Beware of false pessimism
By Lisa Ackerman
When Temple Grandin’s life story was featured in a fantastic, academy award winning HBO movie the scene between the psychologist and Temple’s mom Eustacia made me cry for two reasons (1.) For one, it’s heartbreaking to hear the autism diagnosis followed by no cure, nothing you can do, and to consider institutionalization. The second reason; my family heard almost the identical story and prognosis 50 years later.
One would think that maybe after 50 years, progress would have been made in the delivery of a diagnosis. One would hope. Sadly, this same story plays out every week at TACA during support meetings, calls, and emails from hundreds of families each year.
While working at TACA for 12 years I’ve met thousands of families. The first time I meet them they are the definition of scared. Most of them have recently had a child diagnosed with autism. They look lost, fearful for their child’s future, and not wanting to accept the dismal prognosis. It doesn’t feel right to give up.

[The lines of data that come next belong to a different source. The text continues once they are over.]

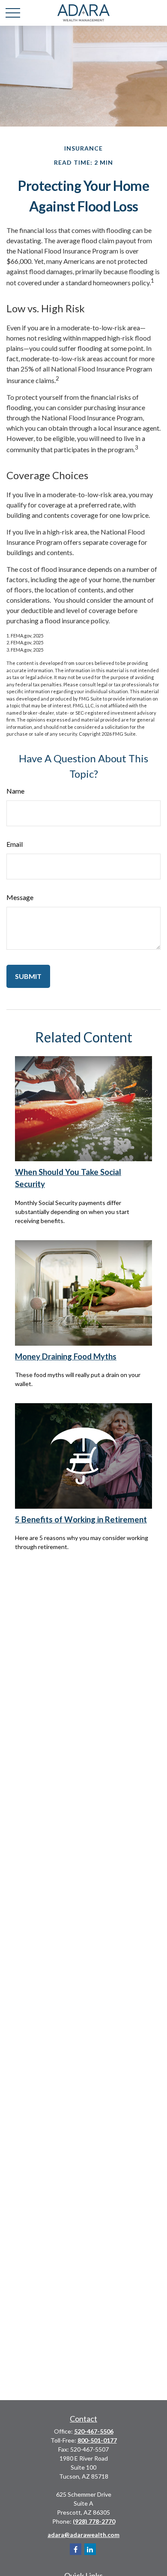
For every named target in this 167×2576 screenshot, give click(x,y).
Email (14, 844)
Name (15, 791)
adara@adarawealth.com (83, 2534)
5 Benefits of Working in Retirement (81, 1519)
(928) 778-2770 (94, 2521)
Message (19, 897)
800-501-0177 (97, 2440)
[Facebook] (75, 2549)
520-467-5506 (93, 2431)
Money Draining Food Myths (65, 1356)
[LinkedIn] (90, 2549)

After seeing that same once lost family at TACA meetings, their follow up emails and run-ins at conferences and local health food stores, I see things about them change; for the better. They stand taller and feel more engaged. They found a new emotion; hope. Followed by actions they can take to help their kid. That hope fueled them to take positive steps forward.

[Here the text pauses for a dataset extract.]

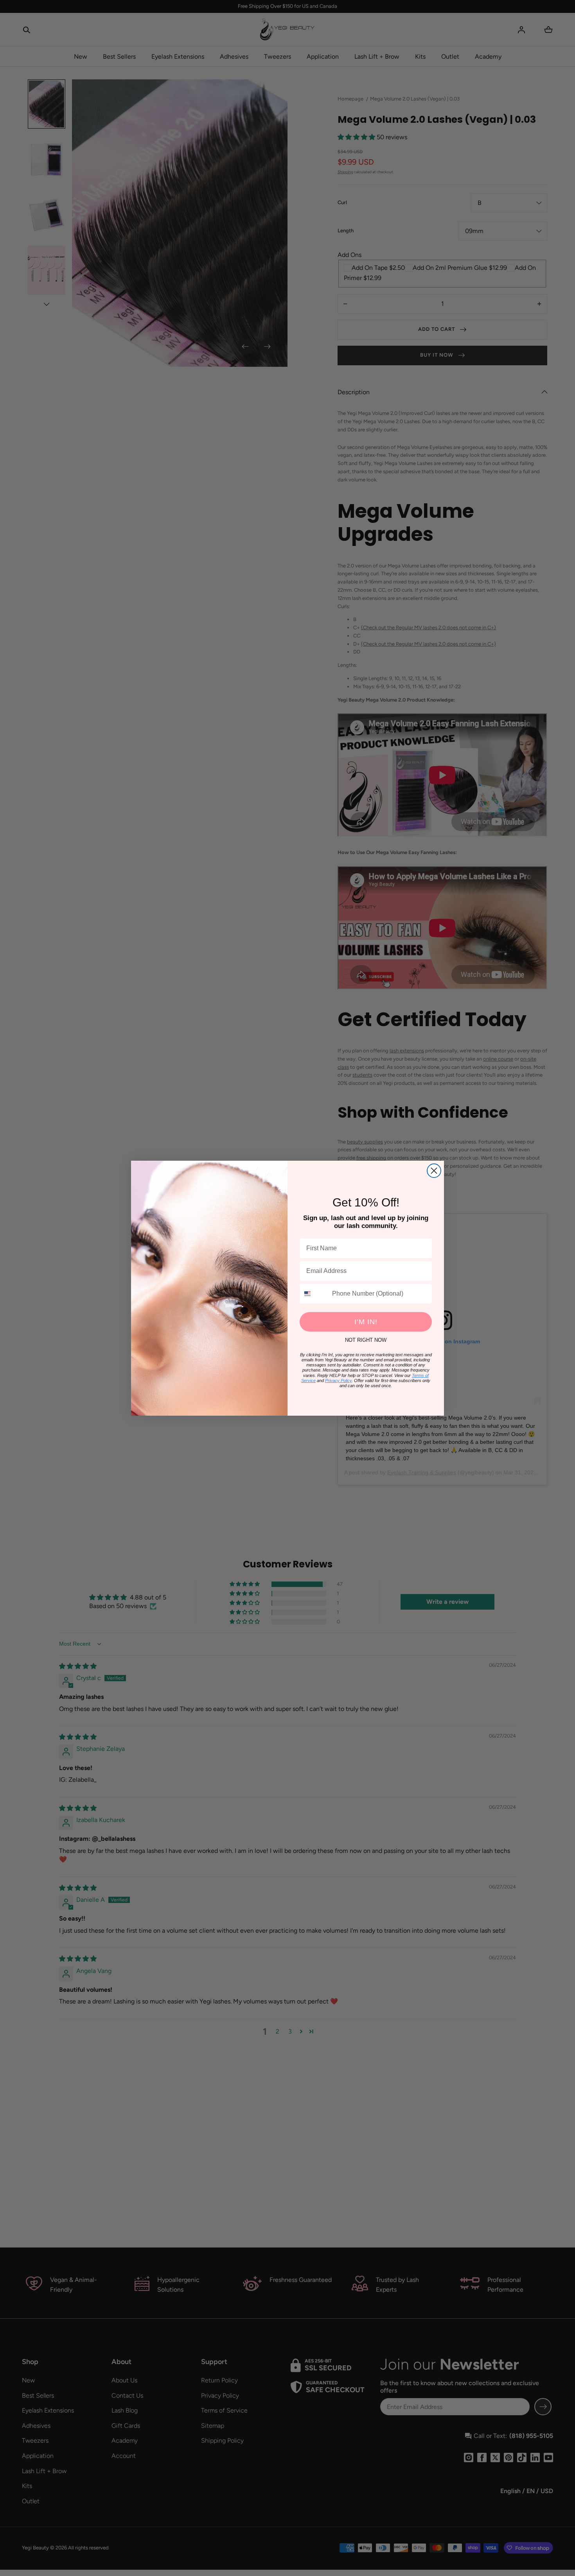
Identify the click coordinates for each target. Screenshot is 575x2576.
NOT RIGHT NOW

While I agree hope needs to be followed by best practices along with help to get through the journey, not every family experiences the same results with every treatment and therapy. What I do know is that the last five years has generated a tremendous amount of new research and treatment options. Much has improved. Again, some more hope!

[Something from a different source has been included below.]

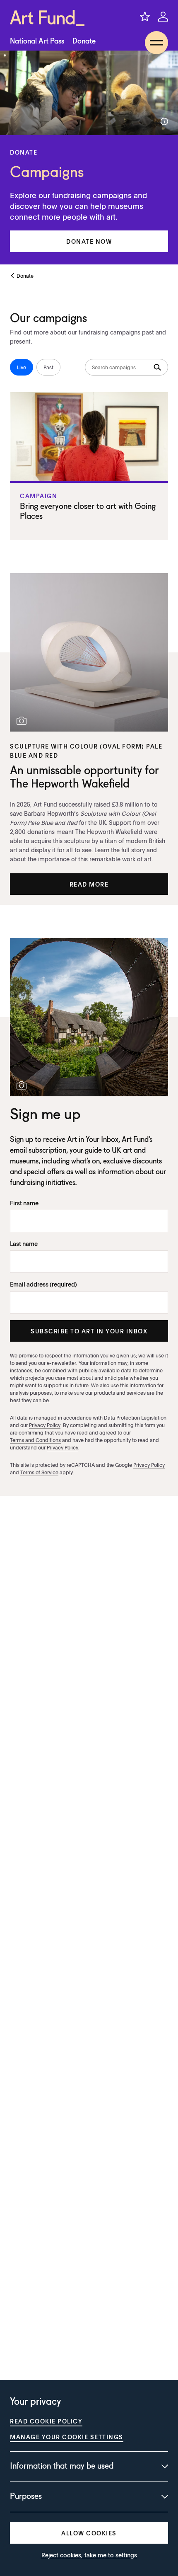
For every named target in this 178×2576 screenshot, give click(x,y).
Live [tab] (21, 367)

This leads me back to the tile of this blog. What’s with all the false pessimism at diagnosis? One TACA mom said it best to me “Hope gets me out of bed in the morning!” I’d prefer this TACA mom’s view versus some specialists view about no hope without a working crystal ball.
I rather live a life filled with hope even if it’s a small amount, even though my son takes back steps occasionally, and he still has delays between those of his typical peers and current skills. I choose hope. I celebrate his victories and help find answers for the rest. I accept and love him, working towards the goal of recovery and back pocket the goal of independence for my son.
The false pessimism theory is a different story. What purpose does it serve? How do we know what is in store for a very young child at the time of an autism diagnosis? How do we know what a child can be if we don’t try? What if there are some families that don’t wish to give up? What if these experts are wrong about no hope and no cure for many kids with an autism diagnosis?
What’s wonderful for a family is marching down the list of options which can be started at any time. Here are the resources for families:
- Blueprints: navigate your steps using best practices
- Mentors: obtain a free TACA mentor to help you along the way
- Live Chat: ask questions when you are stuck
- Meetings: plug into your community for additional education and support
- Everything on a budget
- Who pays for what?
All these resources are free for families. TACA is building more tools based on the generosity of donors.
Another mom said something very inspirational to me “TACA makes hope a verb. Thanks!” I agree. Hope with help can be powerful, and can also lead to positive action. I am not sure what false pessimism leads to.
For autism awareness action month, watch the Temple Grandin HBO movie. It is a wonderful depiction of all facets of autism and she is a hero to many families. Then, for families living with autism, serve up a heaping portion of hope. There is work to do. TACA is here to help!